━━ Data shown
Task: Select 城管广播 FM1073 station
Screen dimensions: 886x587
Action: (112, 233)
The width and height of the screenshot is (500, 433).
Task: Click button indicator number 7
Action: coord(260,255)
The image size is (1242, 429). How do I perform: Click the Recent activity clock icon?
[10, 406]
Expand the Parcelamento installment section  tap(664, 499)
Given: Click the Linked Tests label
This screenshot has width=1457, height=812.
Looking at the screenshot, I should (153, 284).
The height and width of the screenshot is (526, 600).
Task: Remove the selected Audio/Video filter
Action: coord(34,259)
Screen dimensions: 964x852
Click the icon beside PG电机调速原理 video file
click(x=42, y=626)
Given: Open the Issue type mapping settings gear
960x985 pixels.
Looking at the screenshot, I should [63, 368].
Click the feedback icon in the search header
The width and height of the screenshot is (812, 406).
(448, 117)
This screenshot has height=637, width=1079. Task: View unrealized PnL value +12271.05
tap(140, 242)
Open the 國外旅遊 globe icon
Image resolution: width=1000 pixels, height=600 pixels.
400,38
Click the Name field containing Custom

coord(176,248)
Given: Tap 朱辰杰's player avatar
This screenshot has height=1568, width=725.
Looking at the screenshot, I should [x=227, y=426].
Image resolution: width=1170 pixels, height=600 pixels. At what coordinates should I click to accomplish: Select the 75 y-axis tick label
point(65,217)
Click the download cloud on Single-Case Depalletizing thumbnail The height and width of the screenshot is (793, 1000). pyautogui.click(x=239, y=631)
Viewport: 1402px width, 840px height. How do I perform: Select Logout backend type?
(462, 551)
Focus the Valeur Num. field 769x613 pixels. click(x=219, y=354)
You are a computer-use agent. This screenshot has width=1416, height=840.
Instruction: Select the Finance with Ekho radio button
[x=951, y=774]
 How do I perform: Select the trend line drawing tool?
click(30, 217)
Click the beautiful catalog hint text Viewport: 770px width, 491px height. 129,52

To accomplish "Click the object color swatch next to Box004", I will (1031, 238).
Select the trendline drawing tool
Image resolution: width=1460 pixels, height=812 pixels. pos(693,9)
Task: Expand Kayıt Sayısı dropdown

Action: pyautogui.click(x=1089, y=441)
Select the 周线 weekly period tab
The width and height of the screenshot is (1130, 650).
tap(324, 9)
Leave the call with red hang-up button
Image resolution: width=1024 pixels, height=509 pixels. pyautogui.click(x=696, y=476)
━━━━
What this task involves: Answer with the number alone: how many lines in the records include the word "Given"?

Worked solution: 3